### PROBLEM DESCRIPTION
Locate "Instruction: Clear the search box with X icon" in the records below, then copy its line and every following line exactly, without the pictures.

Source data
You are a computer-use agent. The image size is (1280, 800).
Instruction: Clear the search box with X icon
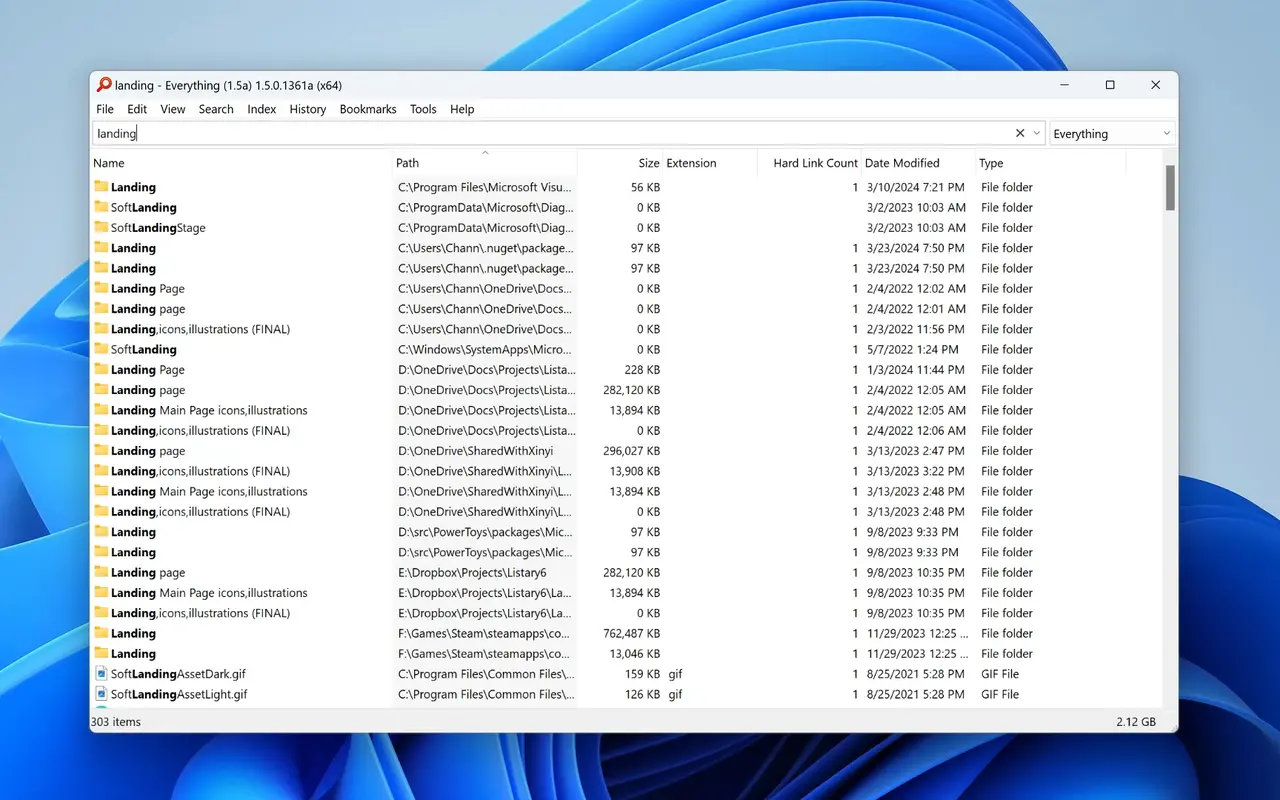pyautogui.click(x=1020, y=133)
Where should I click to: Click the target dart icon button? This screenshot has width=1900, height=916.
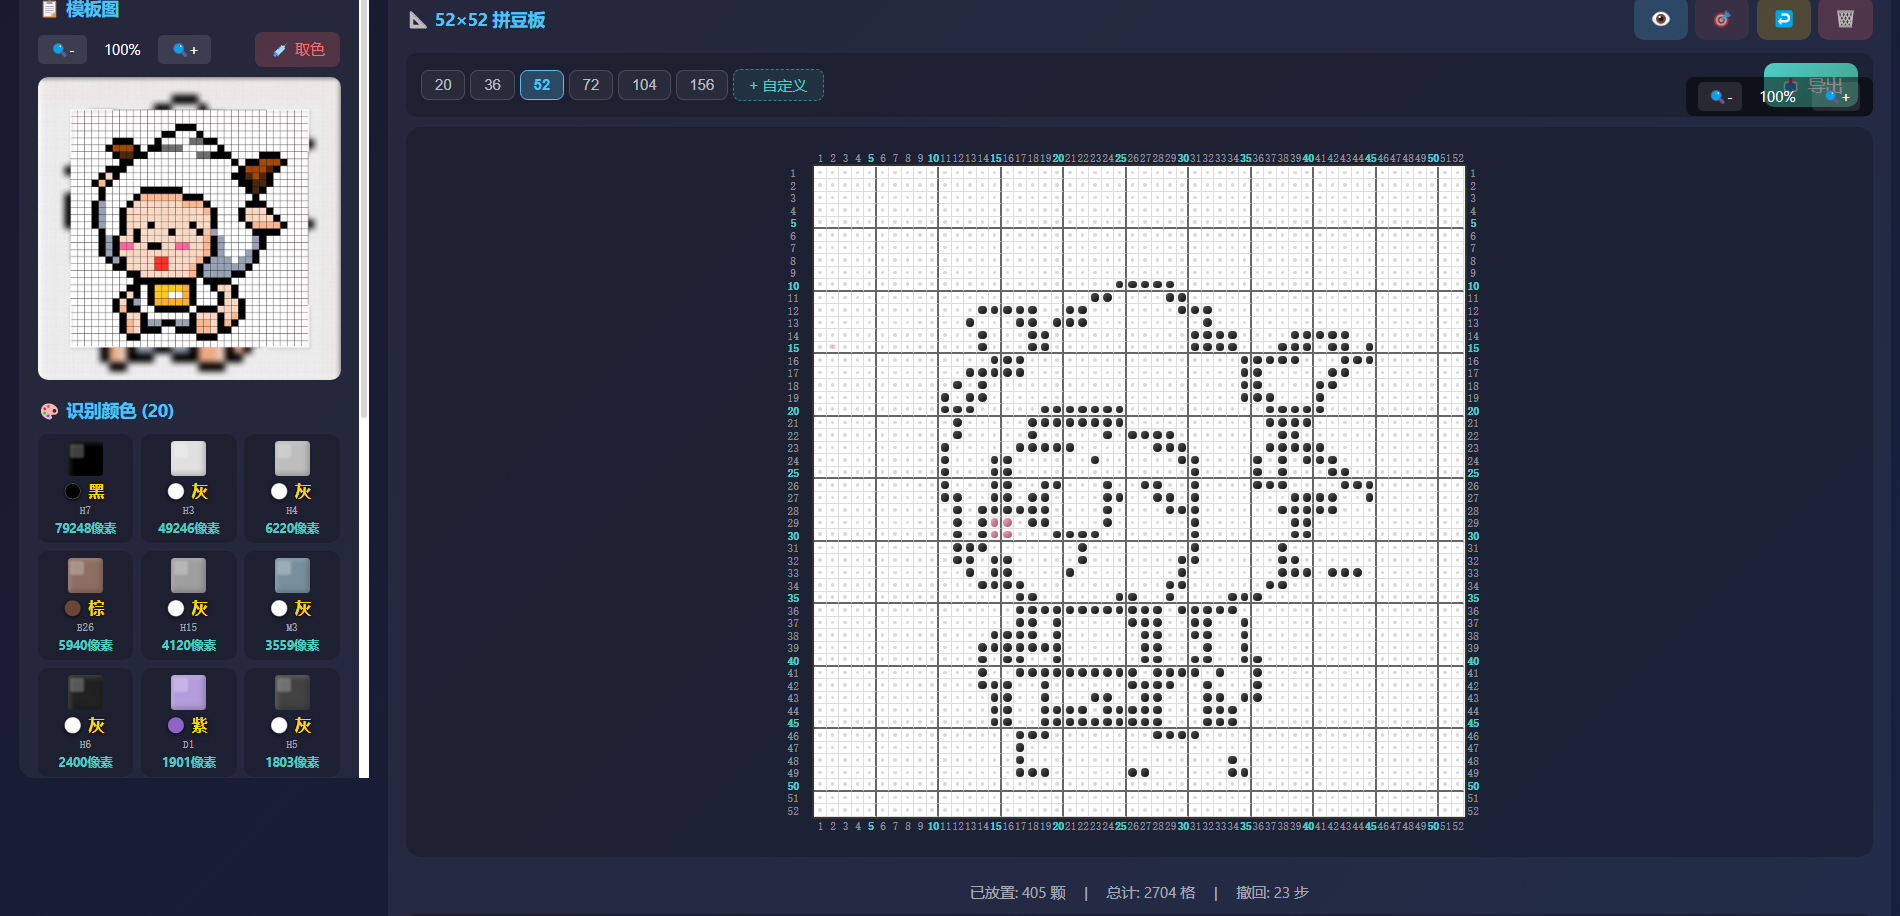point(1721,19)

### EXPECTED ANSWER
Instruction: Clear the search box with X icon
pyautogui.click(x=1020, y=133)
Where should I click to: Click the target dart icon button? This screenshot has width=1900, height=916.
point(1721,19)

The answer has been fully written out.